Crime of the Century
Alex Gibney, as a skilled documentarian, correctly surmised that he needed to show the real people and lives that have been damaged and altered forever because of Oxycontin, and opioids in general. For me, the most important aspect of this story is the fact that Purdue Pharma made It possible for literally anyone in this country to become an opioid addict, including grandma and grandpa if they went to the wrong doctor. That is the key point, as addiction can touch anyone, even as people with a genetic disposition for substance use disorder or a history of trauma may be more inclined to develop an addiction faster. One thing that worries me about films like this is that through showing the damage that opioids have wrought on our society through individual people, some viewers may look at the subjects of the documentary with pity rather than truly understanding that this could have happened to them or anyone they love. Gibney does the necessary work of showing how Purdue Pharma enlisted an army of representatives and armed them with the most insidious lies imaginable.
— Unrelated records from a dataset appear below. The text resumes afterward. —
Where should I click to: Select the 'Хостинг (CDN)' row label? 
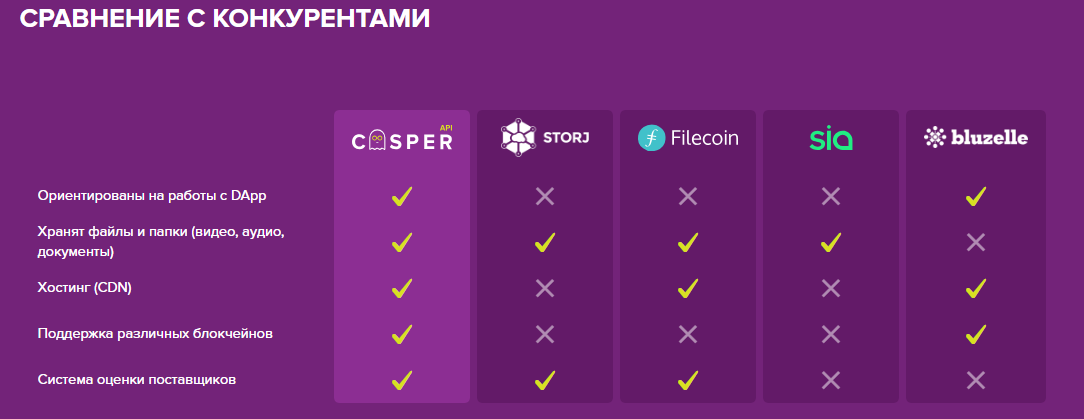84,288
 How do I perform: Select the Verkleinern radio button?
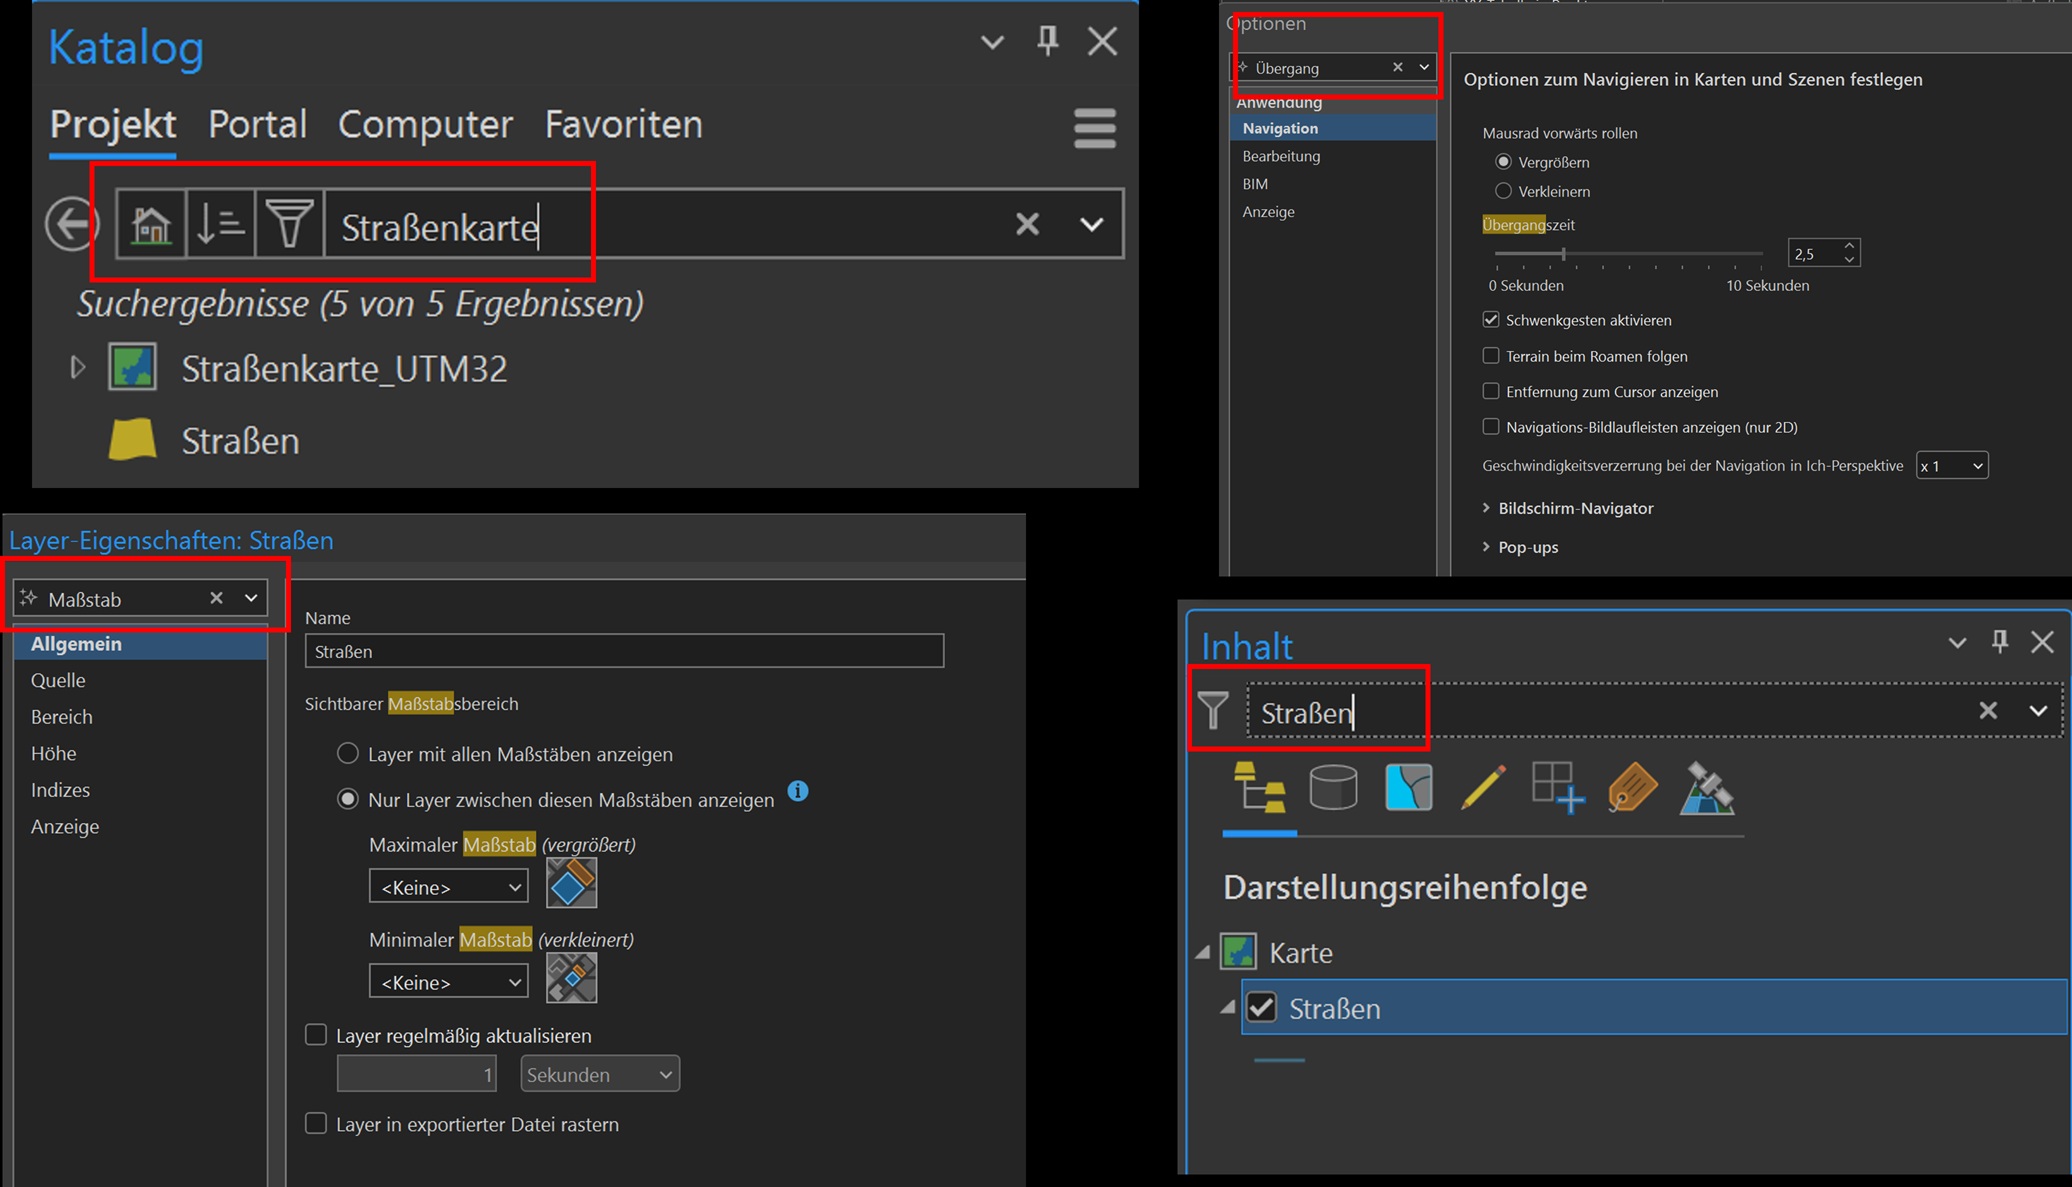[x=1503, y=191]
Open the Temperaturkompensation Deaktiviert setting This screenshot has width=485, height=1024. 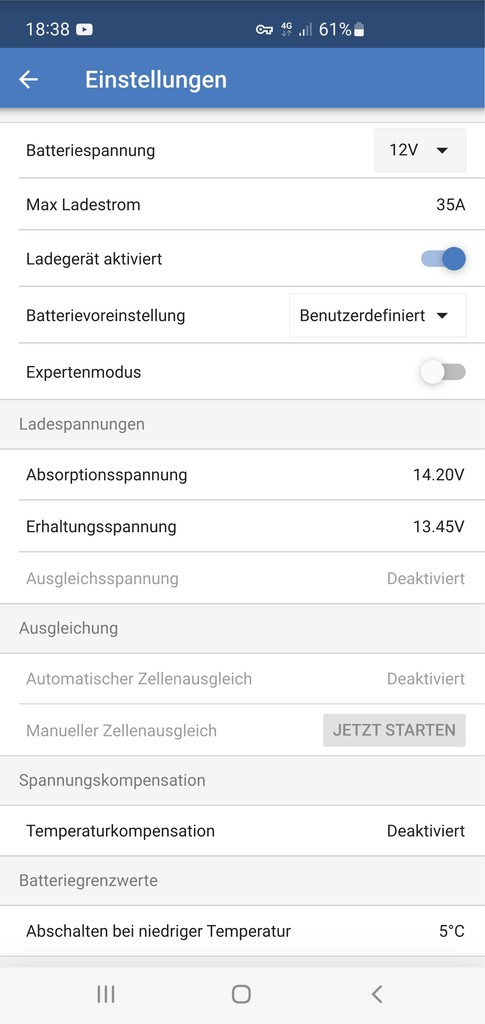coord(242,831)
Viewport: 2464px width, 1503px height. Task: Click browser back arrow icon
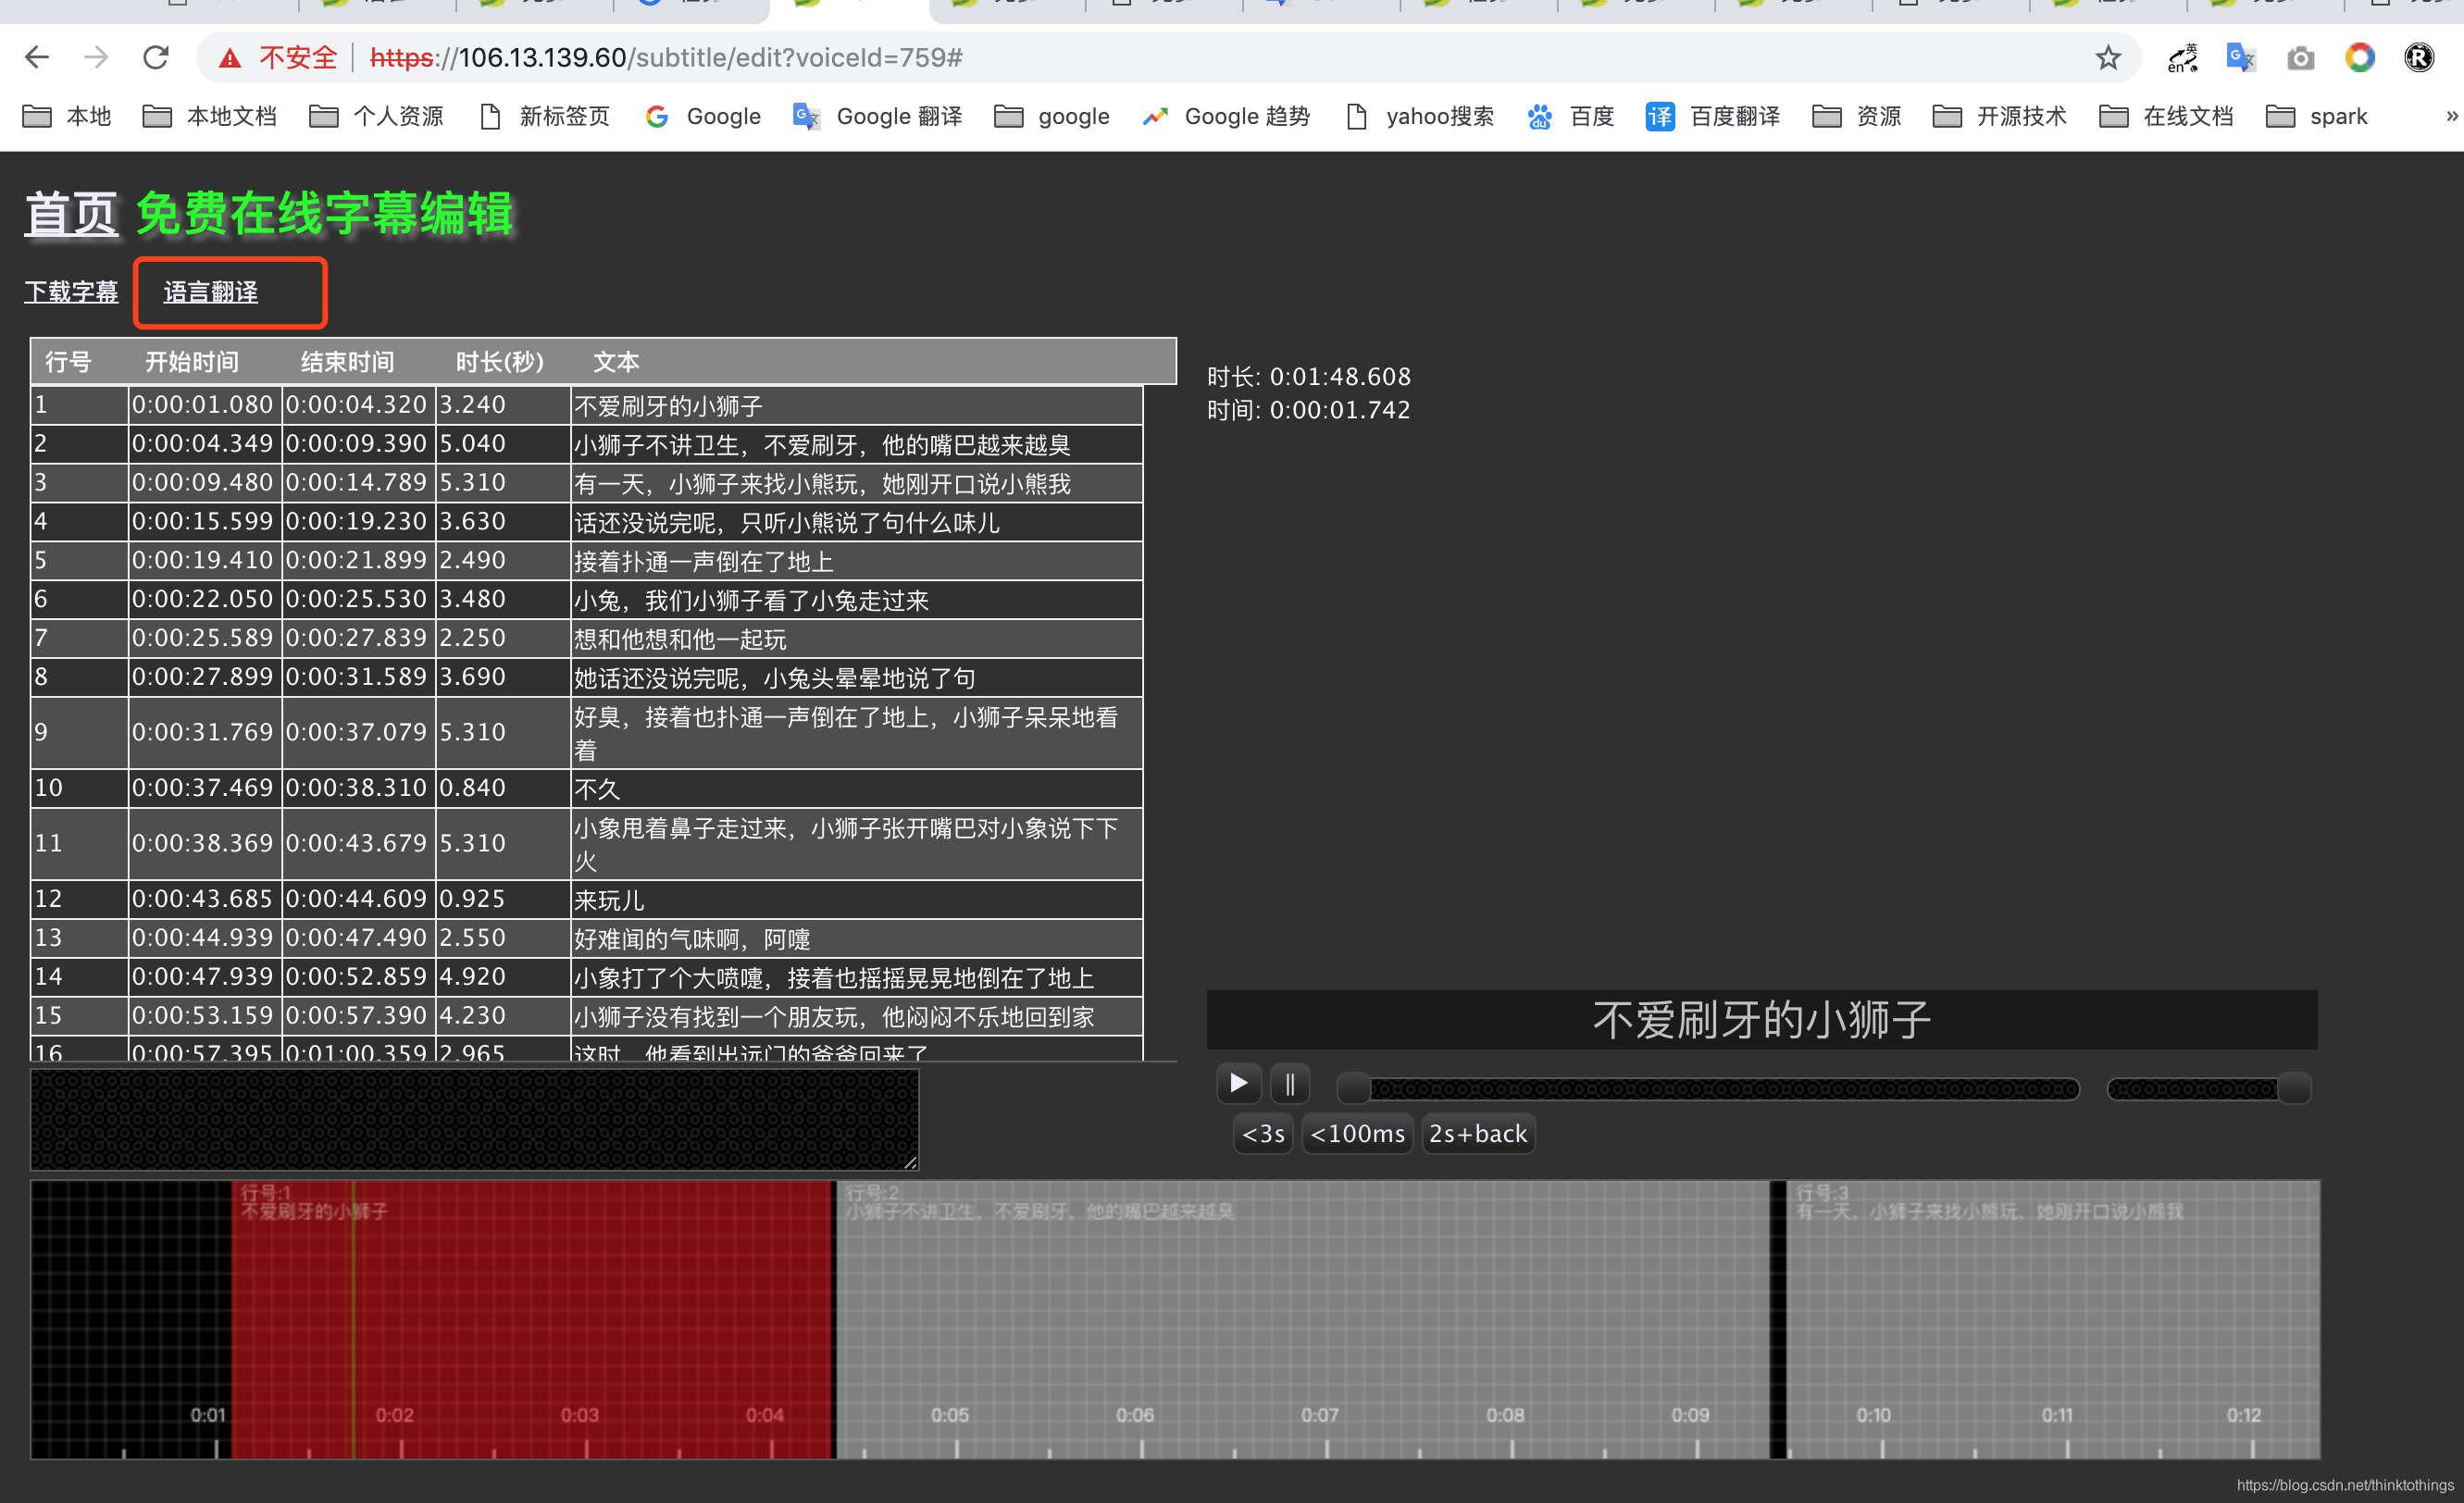coord(37,57)
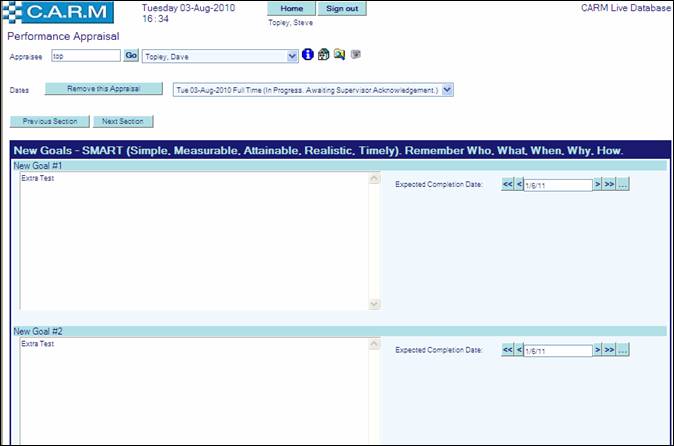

They created a powerful opioid painkiller, and they convinced many doctors to prescribe it as if it was less addictive than the hundreds of other opioids already on the market. Many even claimed it was not addictive at all. The most common patient was a person dealing with chronic pain, even though ample evidence shows that prescribing powerful opiates for chronic pain is counter productive and dangerous. Now, a United States that is just starting to come back from the pandemic must deal with streets flooded with fentanyl and deadly fentanyl derivatives, and generations of people in crisis from addiction, depression, and other mental health disorders. Crime of the Century does not tell the entire story, as the opioid crisis is too big for one documentary, but this doc is maybe the best primer for a population that desperately needs to better understand addiction.